Collected data entries:
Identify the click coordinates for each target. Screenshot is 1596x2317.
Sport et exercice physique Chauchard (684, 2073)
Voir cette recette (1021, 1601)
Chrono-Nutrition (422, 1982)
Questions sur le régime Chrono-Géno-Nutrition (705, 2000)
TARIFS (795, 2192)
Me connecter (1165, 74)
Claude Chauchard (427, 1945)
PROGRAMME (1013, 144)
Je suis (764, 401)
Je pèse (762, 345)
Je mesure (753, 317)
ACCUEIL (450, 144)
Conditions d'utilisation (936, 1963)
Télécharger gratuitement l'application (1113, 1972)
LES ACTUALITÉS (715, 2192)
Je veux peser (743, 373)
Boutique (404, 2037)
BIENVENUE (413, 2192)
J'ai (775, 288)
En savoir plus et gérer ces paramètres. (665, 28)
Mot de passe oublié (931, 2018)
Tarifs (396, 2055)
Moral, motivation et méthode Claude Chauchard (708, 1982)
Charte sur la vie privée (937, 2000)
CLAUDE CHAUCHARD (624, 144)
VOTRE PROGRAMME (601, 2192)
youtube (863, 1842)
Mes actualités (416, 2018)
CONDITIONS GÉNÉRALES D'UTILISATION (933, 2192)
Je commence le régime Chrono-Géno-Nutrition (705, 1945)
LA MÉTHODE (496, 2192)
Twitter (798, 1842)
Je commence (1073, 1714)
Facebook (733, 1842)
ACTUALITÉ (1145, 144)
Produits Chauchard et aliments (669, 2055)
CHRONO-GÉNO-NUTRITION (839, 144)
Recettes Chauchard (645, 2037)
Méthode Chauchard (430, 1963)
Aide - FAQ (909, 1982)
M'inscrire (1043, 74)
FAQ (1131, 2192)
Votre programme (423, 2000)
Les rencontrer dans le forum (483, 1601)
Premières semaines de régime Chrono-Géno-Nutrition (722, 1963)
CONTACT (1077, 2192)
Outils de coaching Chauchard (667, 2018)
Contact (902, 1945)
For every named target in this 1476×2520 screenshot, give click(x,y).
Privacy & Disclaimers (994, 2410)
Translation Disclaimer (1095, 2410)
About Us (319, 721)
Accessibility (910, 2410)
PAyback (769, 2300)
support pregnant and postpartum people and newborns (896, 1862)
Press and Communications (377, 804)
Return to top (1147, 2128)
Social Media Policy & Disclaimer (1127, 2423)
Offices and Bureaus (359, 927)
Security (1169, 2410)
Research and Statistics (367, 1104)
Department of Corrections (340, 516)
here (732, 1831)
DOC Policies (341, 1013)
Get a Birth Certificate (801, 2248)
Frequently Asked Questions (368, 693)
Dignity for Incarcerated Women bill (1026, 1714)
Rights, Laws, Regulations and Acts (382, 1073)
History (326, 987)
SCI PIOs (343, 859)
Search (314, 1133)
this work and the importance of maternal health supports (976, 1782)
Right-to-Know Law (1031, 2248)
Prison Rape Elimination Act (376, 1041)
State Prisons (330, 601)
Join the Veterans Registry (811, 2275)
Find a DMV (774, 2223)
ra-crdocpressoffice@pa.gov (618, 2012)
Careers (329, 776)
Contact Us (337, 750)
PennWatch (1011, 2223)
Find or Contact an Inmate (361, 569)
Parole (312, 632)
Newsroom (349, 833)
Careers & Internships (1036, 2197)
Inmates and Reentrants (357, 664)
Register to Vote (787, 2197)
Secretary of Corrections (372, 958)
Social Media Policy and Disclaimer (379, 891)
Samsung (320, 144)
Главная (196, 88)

** Task **
Whenever the word "this" shows up in a line above, copy that line.

** Task response **
For every named target in this 1476×2520 screenshot, give click(x,y).
this work and the importance of maternal health supports (976, 1782)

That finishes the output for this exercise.